** start EXERCISE MATERIALS **

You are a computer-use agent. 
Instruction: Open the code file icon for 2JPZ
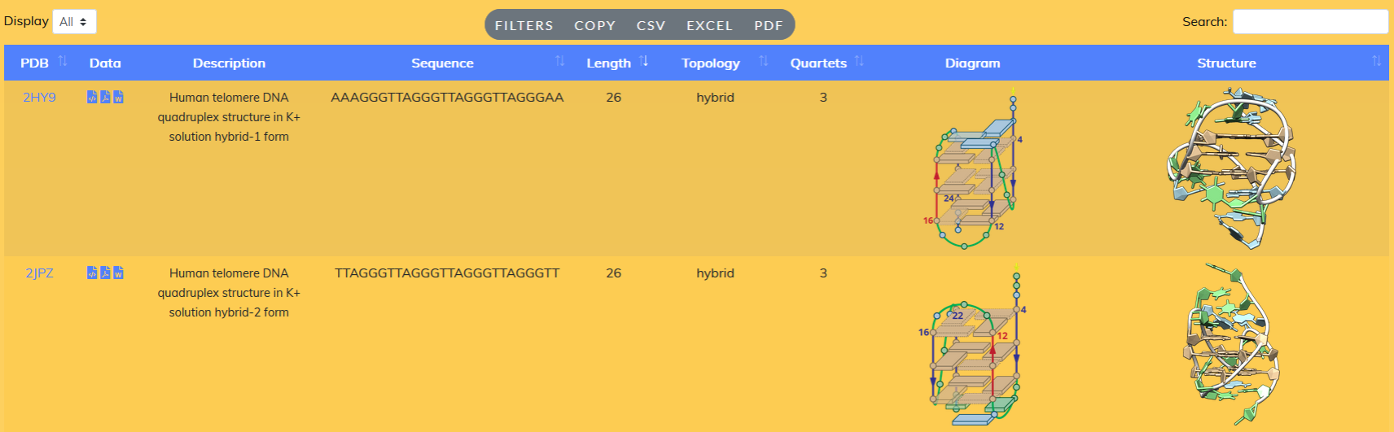[x=92, y=273]
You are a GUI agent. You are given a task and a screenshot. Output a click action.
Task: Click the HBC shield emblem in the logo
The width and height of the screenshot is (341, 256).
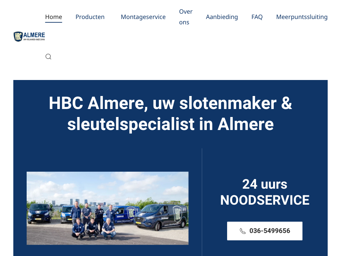(x=18, y=36)
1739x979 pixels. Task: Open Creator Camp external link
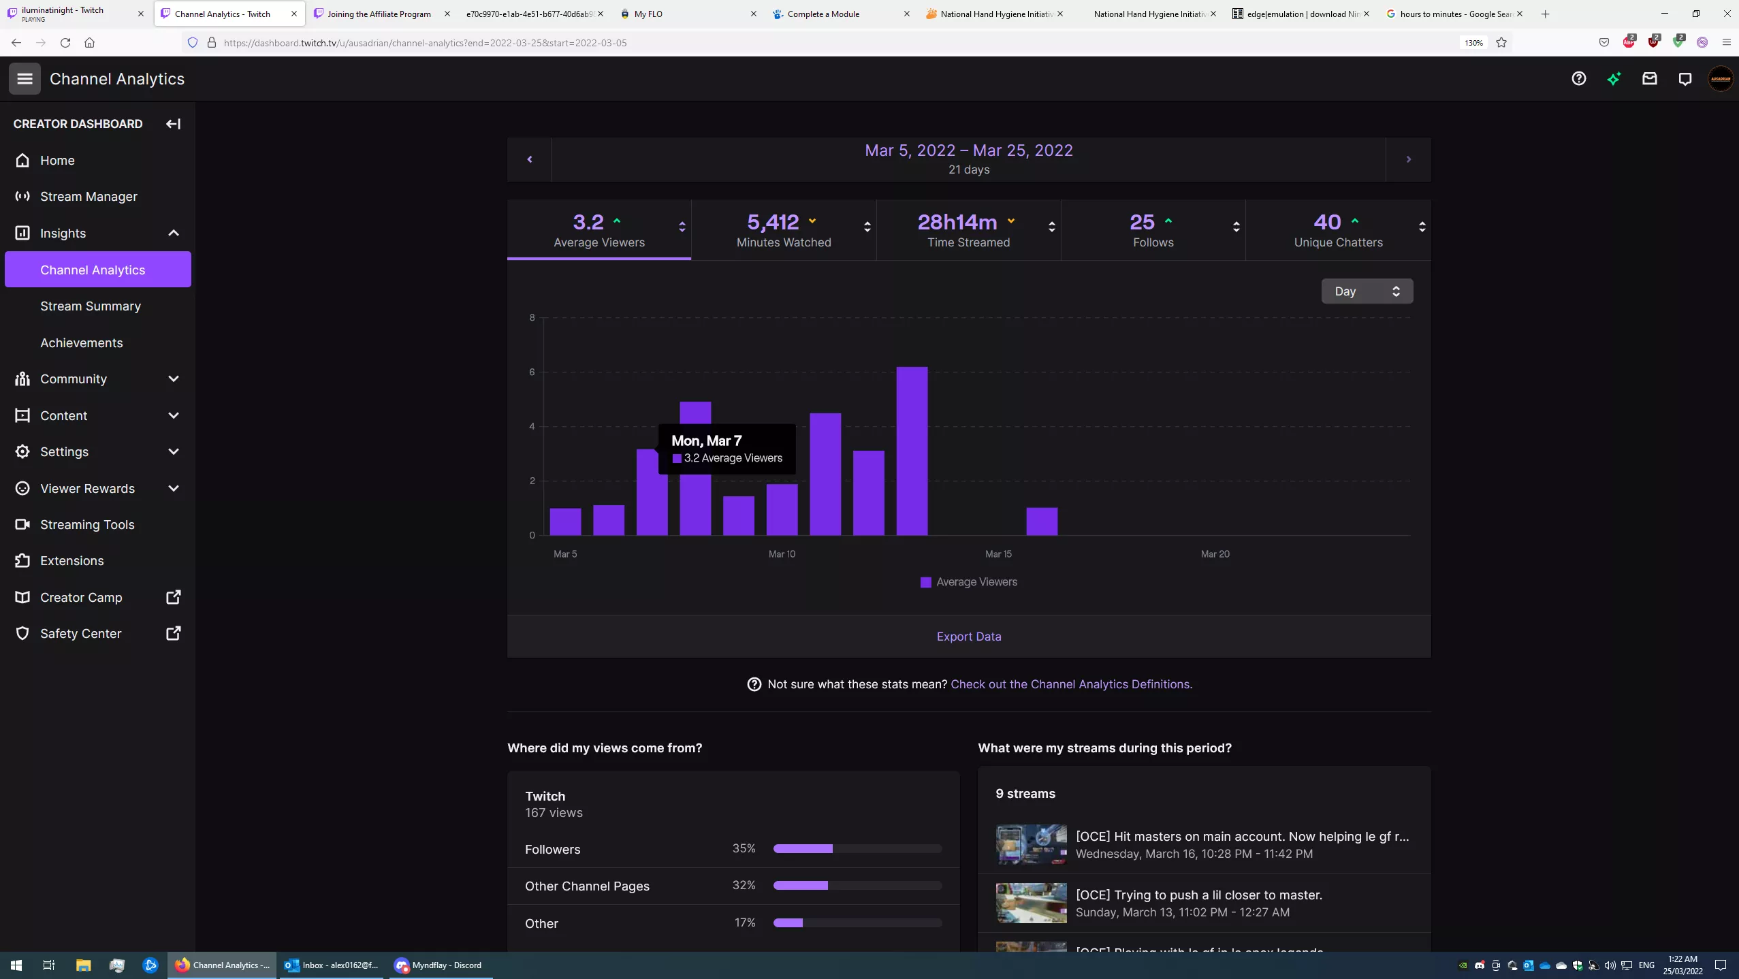pos(80,597)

** end EXERCISE MATERIALS **

_WORK INSTRUCTIONS_. Write out each line of the items above word for word, leaving out the pictures.

_ANSWER_.
You are a computer-use agent. 
Instruction: Open the code file icon for 2JPZ
[x=92, y=273]
You are a GUI agent. You are given a task and a screenshot. Output a click action.
Task: Click the HBC shield emblem in the logo
The width and height of the screenshot is (341, 256).
(x=18, y=36)
1739x979 pixels. Task: Open Creator Camp external link
pos(80,597)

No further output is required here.